(Dataset entries)
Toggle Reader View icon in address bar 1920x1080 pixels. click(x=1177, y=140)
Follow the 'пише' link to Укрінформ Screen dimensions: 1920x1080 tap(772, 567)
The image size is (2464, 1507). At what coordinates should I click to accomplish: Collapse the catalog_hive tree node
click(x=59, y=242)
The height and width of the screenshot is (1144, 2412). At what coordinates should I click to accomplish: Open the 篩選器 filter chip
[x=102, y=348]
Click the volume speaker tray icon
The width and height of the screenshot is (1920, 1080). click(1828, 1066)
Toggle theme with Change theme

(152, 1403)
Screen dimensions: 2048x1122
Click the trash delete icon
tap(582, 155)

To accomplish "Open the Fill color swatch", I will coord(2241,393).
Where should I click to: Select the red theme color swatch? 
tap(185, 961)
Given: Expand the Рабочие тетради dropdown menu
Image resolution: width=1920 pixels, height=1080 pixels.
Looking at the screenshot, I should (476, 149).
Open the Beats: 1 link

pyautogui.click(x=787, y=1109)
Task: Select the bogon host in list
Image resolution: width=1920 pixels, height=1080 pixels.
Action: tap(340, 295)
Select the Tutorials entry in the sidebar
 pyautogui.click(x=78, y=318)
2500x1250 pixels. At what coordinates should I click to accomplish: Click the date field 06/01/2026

Work instructions -> Out of the data above, transcribe exactly and only the lines starting with the line that has "Given: Expand the" and going on through the line that has "Task: Select the bogon host in list", both included.

Written solution ->
Given: Expand the Рабочие тетради dropdown menu
Image resolution: width=1920 pixels, height=1080 pixels.
Looking at the screenshot, I should (476, 149).
Open the Beats: 1 link

pyautogui.click(x=787, y=1109)
Task: Select the bogon host in list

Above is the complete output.